— start of Page excerpt —
Obsidian Systems is excited to bring IPFS support to Nix

arianvp · June 8, 2020, 10:34pm

It is something like this. I’ll try to clean my actual impl up and publish it on github

{ name, nodes, lib, ... }:
{
  networking.hostName = name;
  # Using avahi for now for mDNS; however I want to switch to networkd for some
  # boxes this will expose each node as   ${networking.hostName}.local aka
  # ${name}.local
  services.avahi = {
    enable = true;
    nssmdns = true;
    ipv6 = true;
    publish = {
      enable = true;
      domain = true;
      addresses = true;
      userServices = true;
      workstation = true;
    };
  };

  nix = {
    distributedBuilds = true;
    # have a binary cache public key for each node with nix-store --generate-binary-cache-key
    binaryCachePublicKeys = lib.mapAttrsToList (builtins.readFile (./. + "${node}.pub")) nodes;
    binaryCaches = lib.mapAttrsToList (name: node: "http://${name}:${toString node.config.nix-serve.port}") nodes;
    buildMachines = lib.mapAttrsToList (
      name: node: {
        hostName = name;
        sshUser = "arian";
        sshKey = "/root/.ssh/id_ed25519";
        system = "x86_64-linux"; # TODO paarameterize
        supportedFeatures = node.config.nix.systemFeatures;
        maxJobs = node.config.nix.maxJobs;
      }
    ) nodes;
  };


  services.nix-serve.enable = true;
}

Ericson2314 · June 21, 2020, 9:36pm

Just a small status update. We’ve opened and gotten merged numerous small cleanups, and the main feature work is in WIP PRs:

Git hashing as a new file ingestion method --- contains #3754 by Ericson2314 · Pull Request #3635 · NixOS/nix · GitHub (Git hashes)
Trustful IPFS Store by Ericson2314 · Pull Request #3727 · NixOS/nix · GitHub (IPFS store)

For anyone that want’s to follow along or give it a spin.

rickynils · August 13, 2020, 11:28pm

I’ve written about how build results are reused between untrusted users in nixbuild.net, maybe it is of interest to some readers of this thread: Build Reuse in nixbuild.net

Ericson2314 · August 14, 2020, 2:36am

Read it; looks good! Yeah CA derivations basically mean the same thing, but since path is content addresssed now the drv<->output mapping must be in the extra table, instead of the input-addressed path <->narhash (or other content address) mapping.

Your system should continue to work with this new stuff, since it already works with fixed-output derivations, and you still retain the advantage of delivering those benefits to the Nix derivations that exist today :).

Ericson2314 · August 25, 2020, 6:46pm

Last week, we had the honor of being interviewed by @zimbatm for his great Nix Friday series of streams (discourse thread: https://discourse.nixos.org/t/nix-friday-streaming-about-nix-every-friday/4655\). Thanks again, @zimbatm!

You can watch the recording after the fact at Twitch or https://www.youtube.com/watch?v=FievtzvDbs8.
— end of Page excerpt —
— start of Dataset entries —
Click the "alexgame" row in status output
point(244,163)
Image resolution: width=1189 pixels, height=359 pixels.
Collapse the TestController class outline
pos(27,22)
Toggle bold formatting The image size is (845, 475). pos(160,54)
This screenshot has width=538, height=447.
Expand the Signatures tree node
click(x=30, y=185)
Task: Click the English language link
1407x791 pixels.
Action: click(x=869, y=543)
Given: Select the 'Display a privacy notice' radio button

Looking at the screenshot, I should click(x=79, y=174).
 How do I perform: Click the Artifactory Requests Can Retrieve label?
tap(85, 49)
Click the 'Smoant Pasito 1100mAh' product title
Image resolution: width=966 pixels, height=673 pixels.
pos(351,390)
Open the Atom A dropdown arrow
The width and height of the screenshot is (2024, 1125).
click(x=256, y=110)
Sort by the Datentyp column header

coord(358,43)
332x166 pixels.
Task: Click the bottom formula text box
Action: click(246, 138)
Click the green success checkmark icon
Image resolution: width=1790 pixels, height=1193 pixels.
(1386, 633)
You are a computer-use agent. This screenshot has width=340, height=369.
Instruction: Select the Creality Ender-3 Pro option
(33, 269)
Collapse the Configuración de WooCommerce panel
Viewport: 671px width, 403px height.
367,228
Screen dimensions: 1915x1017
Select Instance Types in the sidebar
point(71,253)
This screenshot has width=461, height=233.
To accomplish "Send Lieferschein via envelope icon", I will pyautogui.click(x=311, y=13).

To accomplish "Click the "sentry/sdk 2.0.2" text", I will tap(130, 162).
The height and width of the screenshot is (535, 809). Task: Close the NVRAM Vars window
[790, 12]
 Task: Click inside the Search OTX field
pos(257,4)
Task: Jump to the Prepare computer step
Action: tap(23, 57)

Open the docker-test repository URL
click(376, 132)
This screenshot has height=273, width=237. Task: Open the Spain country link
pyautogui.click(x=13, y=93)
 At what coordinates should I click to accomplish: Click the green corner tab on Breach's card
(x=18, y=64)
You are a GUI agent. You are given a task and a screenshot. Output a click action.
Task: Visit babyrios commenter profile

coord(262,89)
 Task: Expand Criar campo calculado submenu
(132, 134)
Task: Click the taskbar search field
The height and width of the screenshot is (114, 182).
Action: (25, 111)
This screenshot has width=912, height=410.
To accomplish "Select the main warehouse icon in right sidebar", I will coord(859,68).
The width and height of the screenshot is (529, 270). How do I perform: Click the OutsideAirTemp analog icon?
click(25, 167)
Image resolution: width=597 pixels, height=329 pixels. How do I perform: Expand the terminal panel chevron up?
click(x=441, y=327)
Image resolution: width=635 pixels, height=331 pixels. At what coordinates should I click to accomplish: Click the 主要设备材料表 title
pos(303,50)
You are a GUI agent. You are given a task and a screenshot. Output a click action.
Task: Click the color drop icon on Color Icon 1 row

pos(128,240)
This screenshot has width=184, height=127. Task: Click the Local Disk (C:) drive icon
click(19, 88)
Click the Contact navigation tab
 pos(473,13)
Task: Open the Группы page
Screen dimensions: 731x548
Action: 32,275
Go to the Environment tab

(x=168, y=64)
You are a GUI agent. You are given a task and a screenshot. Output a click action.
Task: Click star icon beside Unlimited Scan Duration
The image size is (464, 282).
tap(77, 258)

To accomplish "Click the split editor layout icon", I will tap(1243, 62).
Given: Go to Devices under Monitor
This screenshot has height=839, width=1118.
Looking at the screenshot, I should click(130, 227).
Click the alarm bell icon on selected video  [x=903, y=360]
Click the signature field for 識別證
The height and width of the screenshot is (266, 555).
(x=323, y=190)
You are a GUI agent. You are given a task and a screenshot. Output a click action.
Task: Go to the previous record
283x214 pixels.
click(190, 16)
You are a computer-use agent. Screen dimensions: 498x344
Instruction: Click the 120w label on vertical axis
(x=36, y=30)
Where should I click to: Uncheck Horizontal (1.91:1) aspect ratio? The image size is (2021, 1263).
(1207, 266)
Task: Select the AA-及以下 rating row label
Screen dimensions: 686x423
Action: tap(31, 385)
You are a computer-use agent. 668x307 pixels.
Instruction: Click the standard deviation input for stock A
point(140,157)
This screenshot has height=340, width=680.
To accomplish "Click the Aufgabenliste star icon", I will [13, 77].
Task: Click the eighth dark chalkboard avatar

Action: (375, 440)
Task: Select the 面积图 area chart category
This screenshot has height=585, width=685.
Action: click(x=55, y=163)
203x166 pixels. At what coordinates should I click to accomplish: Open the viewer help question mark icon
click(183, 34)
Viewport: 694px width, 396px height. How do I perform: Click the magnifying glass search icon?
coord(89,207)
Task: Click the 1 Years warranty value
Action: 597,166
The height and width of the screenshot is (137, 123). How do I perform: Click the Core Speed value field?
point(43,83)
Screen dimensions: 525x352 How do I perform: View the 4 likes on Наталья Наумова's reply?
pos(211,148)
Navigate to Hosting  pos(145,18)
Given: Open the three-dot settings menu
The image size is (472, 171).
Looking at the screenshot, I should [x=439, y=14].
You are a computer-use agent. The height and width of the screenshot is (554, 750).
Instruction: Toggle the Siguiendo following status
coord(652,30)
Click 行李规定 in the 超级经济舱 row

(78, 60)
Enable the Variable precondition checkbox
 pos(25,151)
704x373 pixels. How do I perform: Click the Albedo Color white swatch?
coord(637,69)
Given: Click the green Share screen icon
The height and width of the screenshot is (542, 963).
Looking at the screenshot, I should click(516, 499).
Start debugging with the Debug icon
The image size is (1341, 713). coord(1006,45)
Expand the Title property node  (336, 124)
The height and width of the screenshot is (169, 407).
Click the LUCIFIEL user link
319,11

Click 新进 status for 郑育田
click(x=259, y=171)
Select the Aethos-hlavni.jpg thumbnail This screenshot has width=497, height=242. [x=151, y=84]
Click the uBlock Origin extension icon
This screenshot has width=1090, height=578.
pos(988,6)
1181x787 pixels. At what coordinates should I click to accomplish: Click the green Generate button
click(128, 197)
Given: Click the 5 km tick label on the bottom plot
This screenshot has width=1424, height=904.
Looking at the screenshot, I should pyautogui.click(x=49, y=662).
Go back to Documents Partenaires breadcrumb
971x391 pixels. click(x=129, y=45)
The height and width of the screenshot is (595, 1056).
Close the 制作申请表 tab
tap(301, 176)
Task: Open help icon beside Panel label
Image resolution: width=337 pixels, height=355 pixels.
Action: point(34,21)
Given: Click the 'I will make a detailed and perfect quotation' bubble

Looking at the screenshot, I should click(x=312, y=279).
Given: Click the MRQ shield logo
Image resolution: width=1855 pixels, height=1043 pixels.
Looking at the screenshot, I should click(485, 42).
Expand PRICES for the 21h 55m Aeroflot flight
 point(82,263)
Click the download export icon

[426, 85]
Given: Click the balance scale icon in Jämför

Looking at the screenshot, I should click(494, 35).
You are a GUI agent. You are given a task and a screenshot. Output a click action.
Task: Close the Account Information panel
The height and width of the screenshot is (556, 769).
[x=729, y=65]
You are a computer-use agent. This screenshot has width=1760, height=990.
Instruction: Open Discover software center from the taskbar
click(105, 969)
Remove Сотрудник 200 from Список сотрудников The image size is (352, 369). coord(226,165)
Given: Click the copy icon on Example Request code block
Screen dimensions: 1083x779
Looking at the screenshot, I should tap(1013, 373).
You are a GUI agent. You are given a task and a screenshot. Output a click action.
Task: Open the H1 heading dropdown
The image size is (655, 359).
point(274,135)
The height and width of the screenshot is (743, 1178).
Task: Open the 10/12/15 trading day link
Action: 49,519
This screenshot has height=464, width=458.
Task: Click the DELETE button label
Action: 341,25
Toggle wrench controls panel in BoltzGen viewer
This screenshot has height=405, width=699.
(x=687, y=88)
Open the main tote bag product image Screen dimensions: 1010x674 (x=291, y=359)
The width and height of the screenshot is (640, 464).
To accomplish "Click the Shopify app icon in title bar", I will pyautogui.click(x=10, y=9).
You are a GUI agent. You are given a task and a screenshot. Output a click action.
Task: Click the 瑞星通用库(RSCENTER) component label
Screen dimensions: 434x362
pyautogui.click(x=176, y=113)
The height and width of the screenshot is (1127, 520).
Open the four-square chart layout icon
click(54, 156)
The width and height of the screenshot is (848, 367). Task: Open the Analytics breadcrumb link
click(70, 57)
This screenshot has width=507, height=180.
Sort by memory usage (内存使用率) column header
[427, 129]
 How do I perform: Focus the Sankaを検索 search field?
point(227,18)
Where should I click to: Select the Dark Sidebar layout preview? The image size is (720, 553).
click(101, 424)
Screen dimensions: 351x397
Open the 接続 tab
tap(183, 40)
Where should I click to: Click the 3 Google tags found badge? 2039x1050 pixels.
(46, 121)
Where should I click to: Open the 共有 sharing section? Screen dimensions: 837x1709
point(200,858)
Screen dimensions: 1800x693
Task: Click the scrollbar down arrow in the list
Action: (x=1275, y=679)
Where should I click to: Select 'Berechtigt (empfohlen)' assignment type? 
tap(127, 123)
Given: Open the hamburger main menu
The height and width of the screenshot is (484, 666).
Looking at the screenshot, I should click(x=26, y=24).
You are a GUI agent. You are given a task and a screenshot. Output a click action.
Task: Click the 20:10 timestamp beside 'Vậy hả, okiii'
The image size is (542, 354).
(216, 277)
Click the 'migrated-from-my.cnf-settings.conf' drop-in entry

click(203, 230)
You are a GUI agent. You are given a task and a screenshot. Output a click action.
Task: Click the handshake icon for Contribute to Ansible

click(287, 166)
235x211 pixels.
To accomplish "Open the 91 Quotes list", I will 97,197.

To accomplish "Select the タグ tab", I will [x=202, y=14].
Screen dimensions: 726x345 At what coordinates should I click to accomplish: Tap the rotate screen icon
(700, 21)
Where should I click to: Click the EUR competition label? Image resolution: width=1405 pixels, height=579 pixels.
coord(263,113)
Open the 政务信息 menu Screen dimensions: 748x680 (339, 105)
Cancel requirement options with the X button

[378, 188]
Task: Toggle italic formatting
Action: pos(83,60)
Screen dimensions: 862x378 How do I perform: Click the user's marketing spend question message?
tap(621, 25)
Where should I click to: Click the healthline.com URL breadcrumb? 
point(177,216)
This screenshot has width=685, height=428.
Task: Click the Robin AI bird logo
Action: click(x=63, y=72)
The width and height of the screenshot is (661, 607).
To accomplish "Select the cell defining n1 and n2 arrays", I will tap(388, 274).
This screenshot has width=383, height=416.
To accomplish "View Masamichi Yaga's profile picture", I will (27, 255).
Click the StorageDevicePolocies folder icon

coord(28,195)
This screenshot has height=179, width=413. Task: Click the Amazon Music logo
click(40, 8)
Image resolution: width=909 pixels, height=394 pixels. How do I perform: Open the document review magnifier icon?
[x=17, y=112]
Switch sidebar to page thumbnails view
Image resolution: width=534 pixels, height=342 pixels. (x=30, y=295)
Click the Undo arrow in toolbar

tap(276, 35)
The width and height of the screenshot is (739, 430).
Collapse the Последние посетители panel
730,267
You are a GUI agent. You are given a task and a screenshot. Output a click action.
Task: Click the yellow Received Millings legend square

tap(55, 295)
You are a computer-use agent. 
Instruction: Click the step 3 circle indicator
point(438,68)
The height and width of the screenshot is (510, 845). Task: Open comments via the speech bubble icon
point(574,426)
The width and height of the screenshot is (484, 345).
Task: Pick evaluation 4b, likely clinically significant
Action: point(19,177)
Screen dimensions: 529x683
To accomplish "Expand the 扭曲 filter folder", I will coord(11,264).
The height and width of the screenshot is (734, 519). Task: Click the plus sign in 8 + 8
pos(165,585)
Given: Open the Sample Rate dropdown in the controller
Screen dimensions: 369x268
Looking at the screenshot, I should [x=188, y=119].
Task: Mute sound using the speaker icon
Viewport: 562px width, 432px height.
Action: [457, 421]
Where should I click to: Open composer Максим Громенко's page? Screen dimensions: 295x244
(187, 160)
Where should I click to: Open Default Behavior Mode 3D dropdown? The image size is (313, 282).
— end of Dataset entries —
## Request A
In the thread on IPFS support for Nix, who interviewed Ericson2314 for the Nix Friday series of streams?
## Request B
List every option set to true inside the publish block of the avahi configuration in the thread on IPFS support for Nix.
The data that comes after the thread has no connection to it.

## Final answer A
@zimbatm

## Final answer B
enable, domain, addresses, userServices, workstation